The Economic Community of West African States (ECOWAS) also established new tobacco tax directives in 2017, raising the minimum ad valorem tax from 15% to 50% alongside other changes. These factors likely created a conducive moment for the uptake of tobacco tax raises. Advocates need to identify and leverage such opportunities for effective public health advancement.

  1. Use of evidence-based economic arguments by advocates in the public debate

In addition to the presence of a favourable economic climate for tax rises, the successful passage of this policy was influenced by the ability of advocates to provide evidence and data to support the policy in a timely manner. Policymakers were able to draw on this evidence to advance positive interpretations of the policy and secure public support.
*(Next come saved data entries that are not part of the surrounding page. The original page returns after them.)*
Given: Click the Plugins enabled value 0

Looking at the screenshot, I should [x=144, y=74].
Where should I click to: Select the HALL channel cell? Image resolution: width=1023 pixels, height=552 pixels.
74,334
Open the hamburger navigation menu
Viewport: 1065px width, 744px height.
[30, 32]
Successful arguments, put forward by tobacco control advocates and policymakers, emphasized the economic impact of tobacco consumption and quantified the anticipated revenue increment.

Advocates also used other arguments such as improving health, the vulnerability of certain population groups, and meeting international recommendations. However, on both sides of the debate, economic arguments were the most used. Whilst emphasizing the advantages of raising tobacco taxes on health, it is critical for advocates to clearly demonstrate how these taxes can impact the economy, particularly in low-and middle-income countries (LMICs) where such income may be crucial for development.

Conclusion

Tobacco control advocates in Nigeria can celebrate the successful passage of the tobacco tax policy, however, there is much room for progress towards fully achieving FCTC recommendations. Currently, tobacco taxes in Nigeria account for only 30% of the retail price which is considerably lower than the 75% advised by the WHO. Given the potentially positive health impact of tobacco control, more effective engagement in policy-making is required. Tobacco control advocates can tailor their use of economic and other relevant contextual factors to secure political support in Nigeria and other LMICs.